▶ _READING PASSAGE_
=== Section Start ===

The January health push invoked many conversations about meatlessness, as companies continued to announce new funding rounds and introduce new options to the marketplace.

  • On January 5, Food Dive published an explainer about “Veganuary,” a UK-based charity that promotes a vegan lifestyle for 31 days. It may explain, but it can’t excuse that name.
  • The Spoon reported on a $32 million funding round for Air Protein as ADM, Barclays PLC and Google’s venture capital unit helped advance the idea of making “meat” by pulling CO2, oxygen and nitrogen out of the air.
  • Food Management provided hospital foodservice managers “10 powerful plant-based insights and menu ideas for healthcare dining from top dietitians.”
  • Aleph Farms and Mitsubishi teamed up to offer a whole-muscle cultured meat alternative to the Japanese market. Didier Toubia, CEO of Aleph Farms, told Food Ingredients First the product meets “the tastes and nuances of Japanese consumers and regulatory bodies.”
  • The Beet posted that Taco Bell announced a partnership with Beyond Meat and a “veggie mode” on the chain’s app that enables customers to view a vegetarian-only menu.
  • Traditional meat companies continued to add alternative proteins, including Jimmy Dean, which debuted a plant-based breakfast sausage patty (Food Business News).
  • Bakery and Snacks shared the news that Outstanding Foods has raised $10 million in funding to develop “Pigless Pork Rinds.”

Taking Out Jobs

The transition to a gig economy continues to generate debate in the food industry as delivery changes the landscape for workers and industry economics. California’s Proposition 22 took effect Jan. 1, allowing food delivery platforms to continue employing workers as contractors.

  • On January 5, Los Angeles Times reported on Albertsons’ decision to lay off hundreds of food delivery workers: “Albertsons says the transition is national in scope … But make no mistake. Proposition 22 … made this change almost inevitable in California.”
  • The same day, the United Food and Commercial Workers International Union called on Albertsons to halt plans: “Exploiting the passage of Prop. 22 to destroy the good-paying jobs of these dedicated frontline workers, in the middle of this public health crisis, is simply wrong.”
  • On January 12, labor groups filed a lawsuit, seeking to overturn Prop 22 (CBS News).
  • The Counter explored how “food delivery apps have exploded in popularity; radically reshaping consumers’ relationships with food as well as workers’ relationships with their employers.” On Jan. 7, the blog also speculated that a U.S. Department of Labor rule on independent contractor status could be a model for states even if it is repealed by the Biden administration.

=== Section End ===

▶ _PROVIDED RECORDS_
=== Section Start ===

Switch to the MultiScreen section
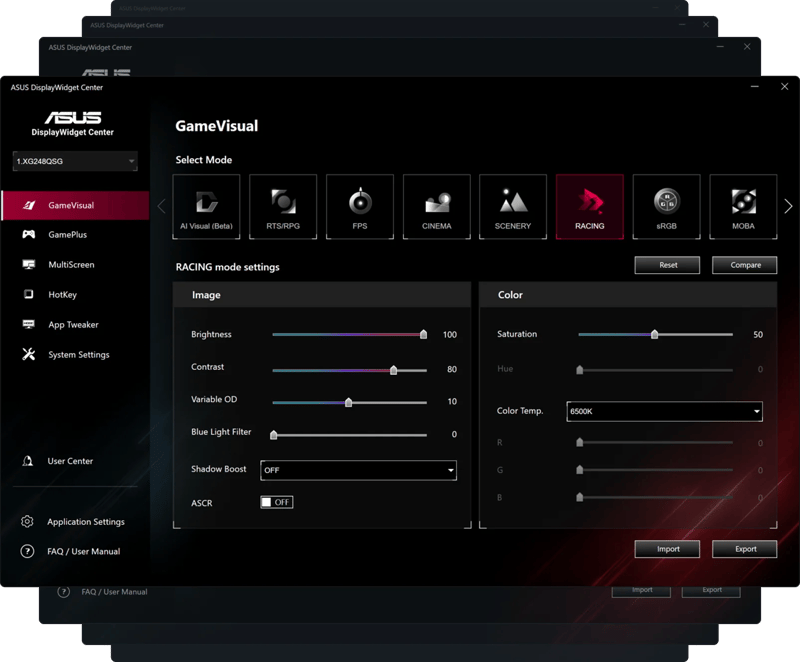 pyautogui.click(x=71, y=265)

=== Section End ===
=== Section Start ===

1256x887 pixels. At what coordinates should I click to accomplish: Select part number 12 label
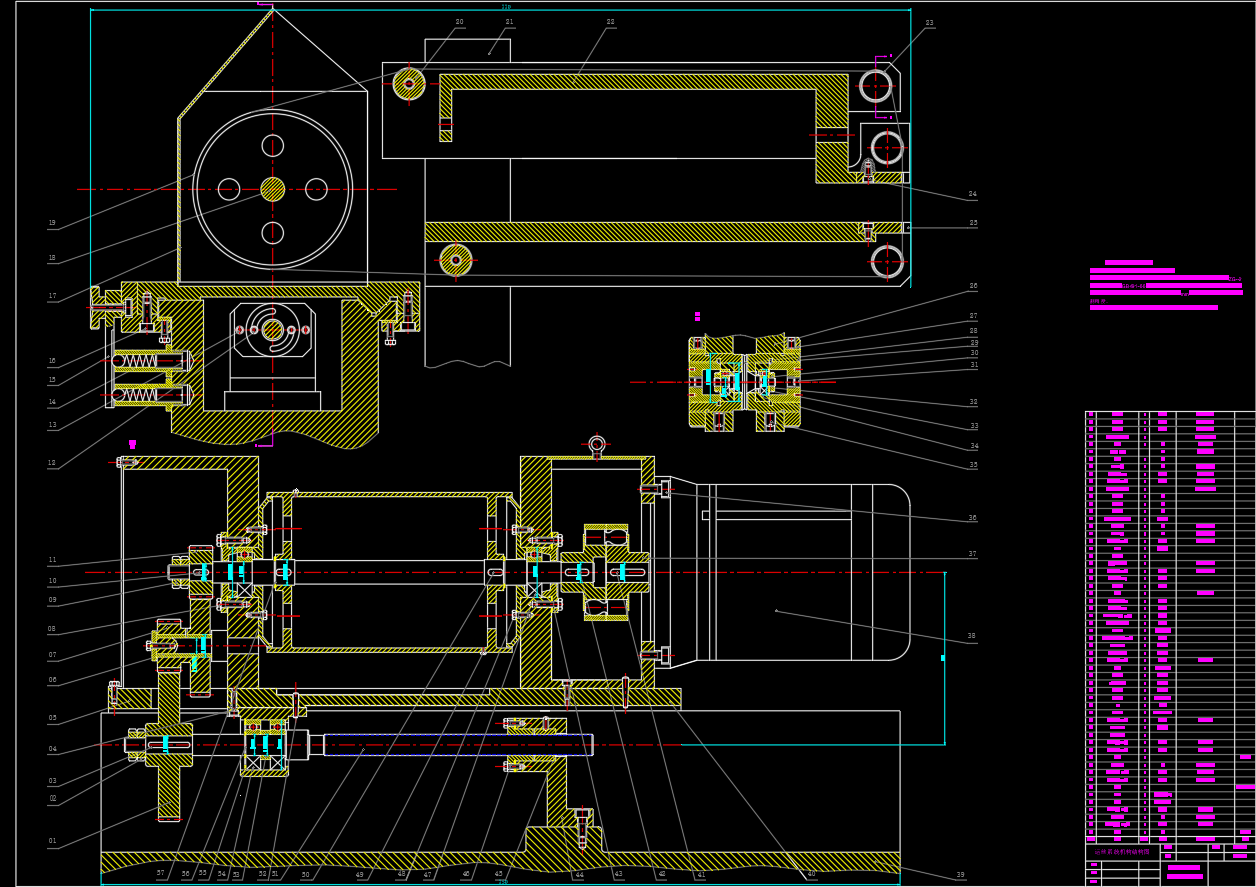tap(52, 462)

=== Section End ===

▶ _BRIEF 1_
In the food industry news roundup, on what date did California's Proposition 22 take effect?
▶ _BRIEF 2_
Name every news outlet the food industry news roundup credits before the heading "Taking Out Jobs."
▶ _BRIEF 3_
Continue the food industry news roundup, starting right after its final sentence.

▶ _YOUR RESPONSE 1_
Proposition 22 took effect on January 1.

▶ _YOUR RESPONSE 2_
Food Dive, The Spoon, Food Management, Food Ingredients First, The Beet, Food Business News, Bakery and Snacks

▶ _YOUR RESPONSE 3_
  • Massachusetts approved fee caps for third-party delivery services, becoming the first state legislature to impose restrictions during the pandemic (Eater).

Worth Reading.

Some important points of view worth checking out this weekend.

Reducing Waste Has Its Apeel

Wall Street Journal contributor Emily Bobrow profiled Apeel CEO James Rogers, whose company makes plant-based coatings for produce to extend shelf life and reduce waste. The 8-year-old company is now valued at $1 billion and is eyeing opportunities in Asia, Africa and Latin America.

Three Masks Out of Five

Nation’s Restaurant News reported that Yelp is allowing users to rate restaurants’ COVID-19 practices. In the same vein as rating restaurants as child-friendly or romantic, you can check out an operation’s social distancing and mask-wearing practices, policies and compliance.

Reviewing the Bad Apples

Food Safety News described research done by four universities that studies the effectiveness of food safety surveillance with text mining. Their process drills into online reviews of products, searching for words that indicate the products are somehow unsafe or cause foodborne illness.

Fine Wine Design

Brittany Holloway-Brown at Eater interviewed three designers about their creative processes and the inspiration behind the design of an eye-catching bottle of wine. “There is a lot of creative freedom there. It’s an opportunity to create a totally immersive experience on a super-relatable, human scale,” explains designer Mel Barat Bours.